Shares of AXNX skyrocketed before the market opened today, rising 21.1% to $69.72 apiece. Shares of BSX stayed even.
Marlborough, Massachusetts-based Boston Scientific priced the acquisition at $71 in cash per share. It amounts to an equity value of about $3.7 billion and an enterprise value of approximately $3.4 billion.
Irvine, California-based Axonics develops neuromodulation systems for treating urinary and bowel dysfunction. Its fourth-generation R20 rechargeable sacral neuromodulation (SNM) system received FDA approval around a year ago. Axonics also launched the recharge-free F15 SNM system in mid-2022.
Axonics’ technology delivers mild electrical pulses to the sacral nerve, restoring communication between the brain and the bladder. The company also offers the Bulkamid urethral bulking agent for stress urinary incontinence symptoms.

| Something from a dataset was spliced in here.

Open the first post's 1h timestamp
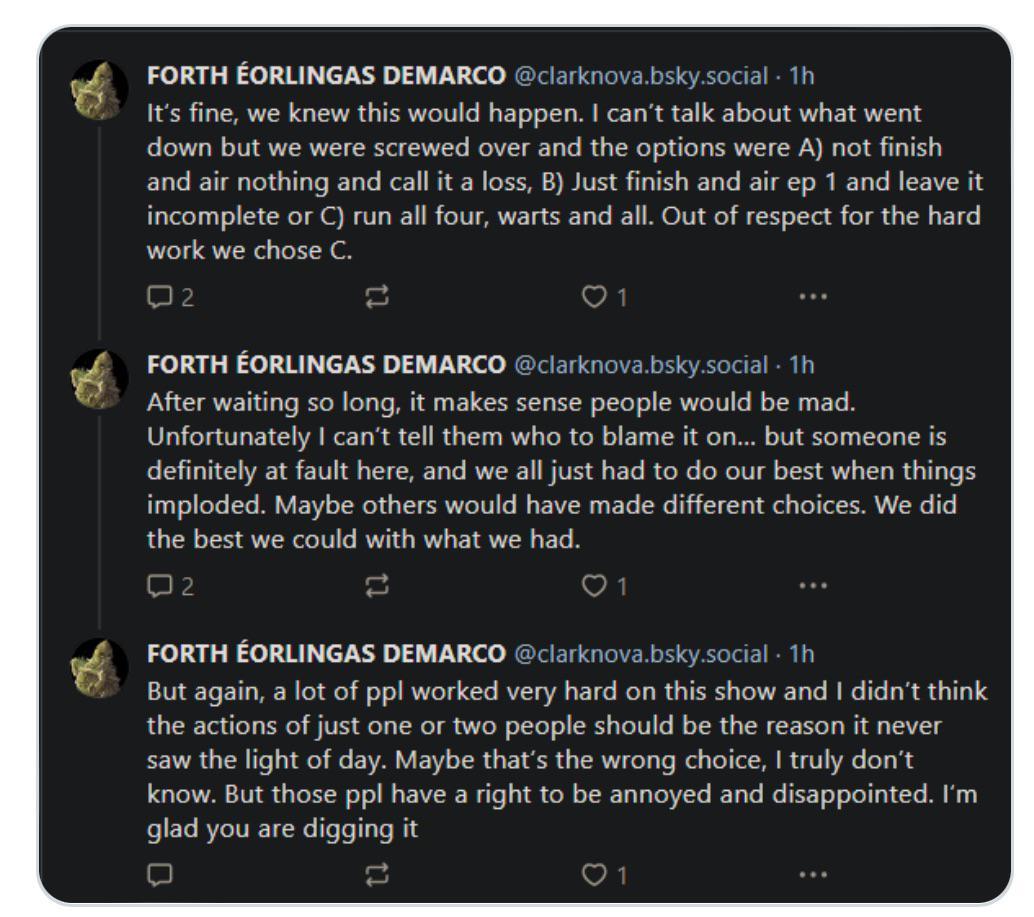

Boston Scientific expects to complete the transaction in the first half of 2024, subject to customary closing conditions. Axonics projects revenues totaling $366 million in 2023, marking 34$ growth over the previous fiscal year. Boston Scientific projects a highly accretive impact on its urology business in 2024. It expects an immaterial impact to its 2024 adjusted earnings per share, turning accretive thereafter.
“We are excited to add Axonics technologies to the Boston Scientific portfolio, a combination that we expect will further strengthen our ability to serve urologists who are treating patients living with these often-chronic conditions,” said Meghan Scanlon, SVP and president, Urology, Boston Scientific. “This acquisition also enables our entry into sacral neuromodulation, a high-growth adjacency with opportunities to expand access to care for patients.”
Axonics CEO Raymond W Cohen added: “Our team is looking forward to the global impact we can make as part of Boston Scientific as we endeavor to bring these life-changing therapies to more patients than ever before.”
The analysts’ view
BTIG analysts Marie Thibault and Sam Eiber note that the SNM market remains “significantly underpenetrated.” They say SNM holds just 23% of the share of third-line therapy.
They note Medtronic’s current hold on that market, with Axonics claiming a 27% market share. The analysts reiterated their “Buy” rating for Boston Scientific.
“We believe this portfolio will serve as a nice adjacency for [Boston Scientific’s] Urology business, given its high-growth profile in an underpenetrated market and [Boston Scientific’s] sub-segment in pelvic floor disorders,” they wrote. “We do not anticipate competitive bids given the size of the deal, limited adjacencies with other large-cap MedTech peers, and potential overlap with Medtronic’s existing business.”
How this plays into Boston Scientific’s strategy
At Boston Scientific’s Investor Day event in September, the company highlighted the role of M&A in its overarching business plan. The company had just announced the acquisition of Relievant Medsystems, which it completed in November.
The company has made a handful of M&A plays over the past several years, making it one of the more active medtech players on that front. At the end of 2022, the company announced its plan to acquire a majority stake in Acotec, worth around $523 million. In April, the company completed a $615 million acquisition of Apollo Endosurgery.
“M&A continues to be a focus area for us,” CEO Mahoney said in September. “It reinforces category leadership, moving us into faster growth markets, which you hear often is our goal, but it’s actually what we do. We’ve acquired, I think, over 40 companies or so over the past 10 years, most recently signing Relievant. … We’ve had a few that haven’t worked out over the years, but the majority of these tuck-in M&As have really improved our innovation cadence and our weighted average market growth rate.”